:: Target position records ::

******************************

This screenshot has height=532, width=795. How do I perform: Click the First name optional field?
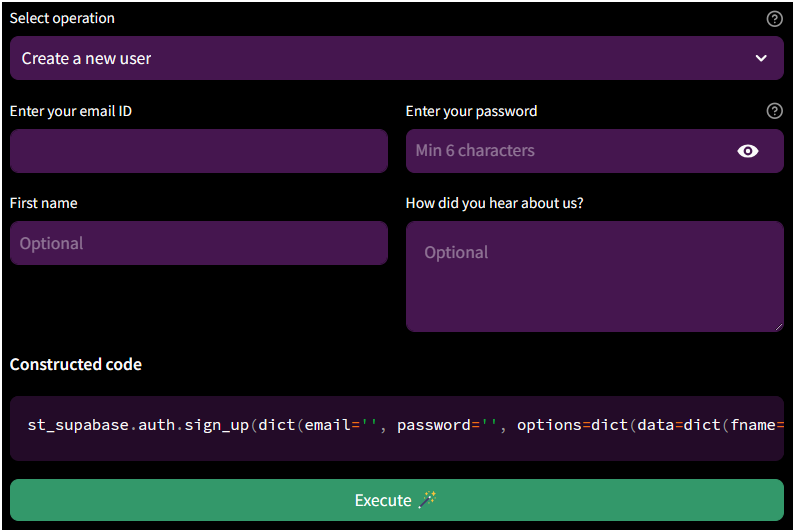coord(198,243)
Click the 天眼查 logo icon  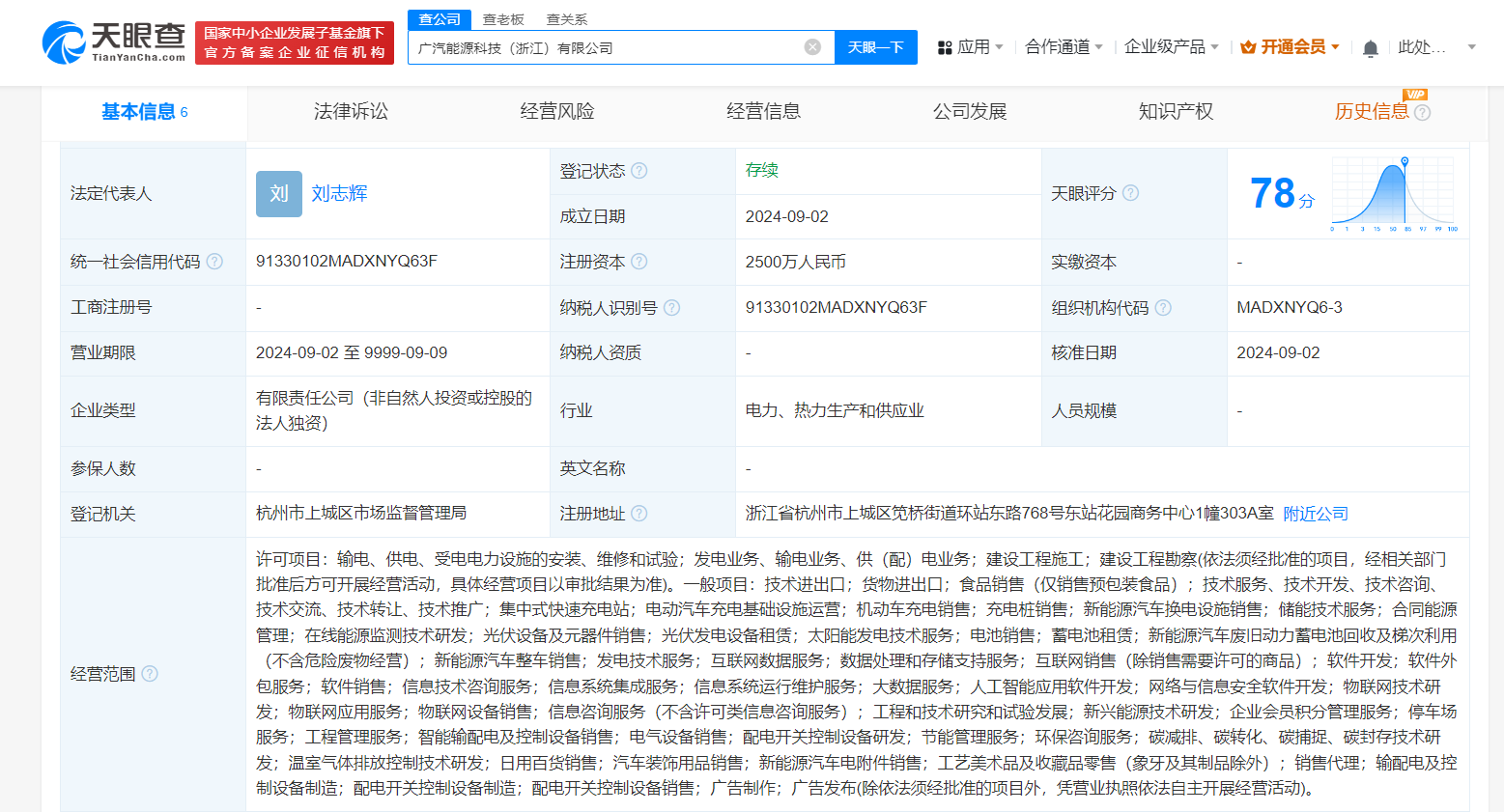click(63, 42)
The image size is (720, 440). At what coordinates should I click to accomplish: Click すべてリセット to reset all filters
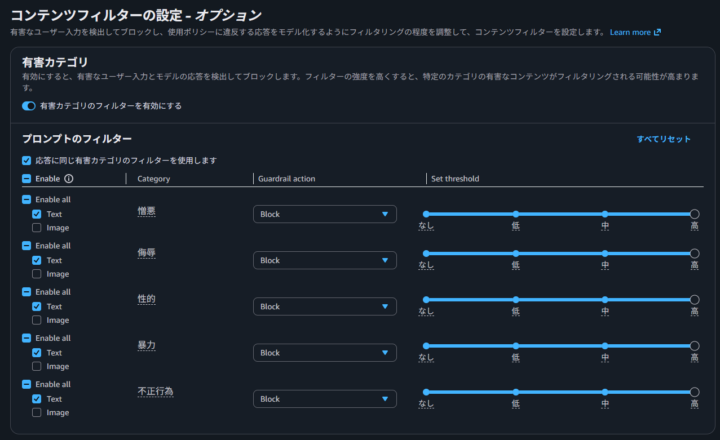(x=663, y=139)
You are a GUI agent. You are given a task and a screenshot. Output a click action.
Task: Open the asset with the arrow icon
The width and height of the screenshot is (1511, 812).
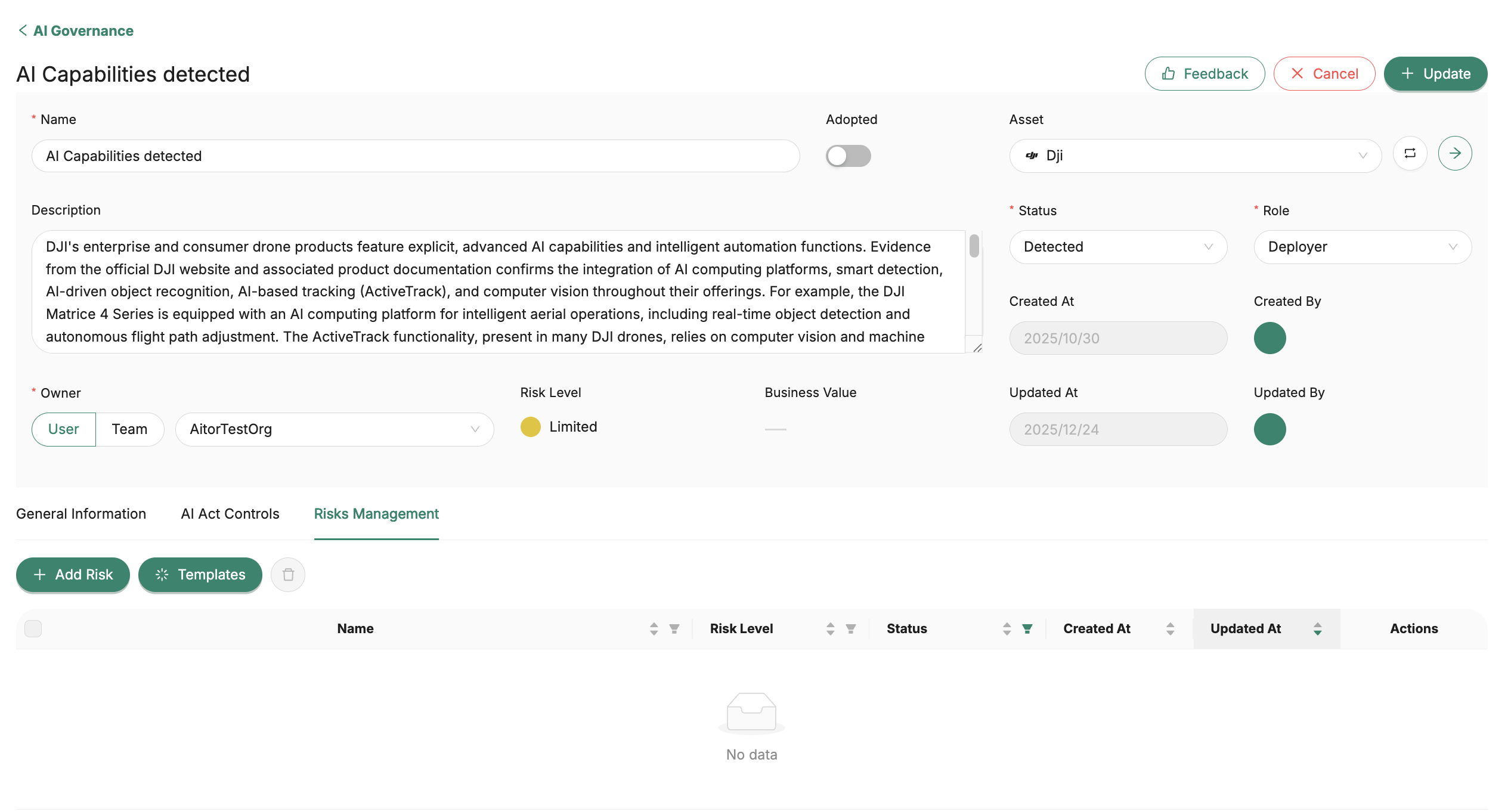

******************************

Find each line in the entries above that contains the word "screenshot". Which lines are they? Copy each one in full.

:: Task response ::
This screenshot has height=532, width=795. How do I perform: Click the First name optional field?
You are a GUI agent. You are given a task and a screenshot. Output a click action.
The width and height of the screenshot is (1511, 812).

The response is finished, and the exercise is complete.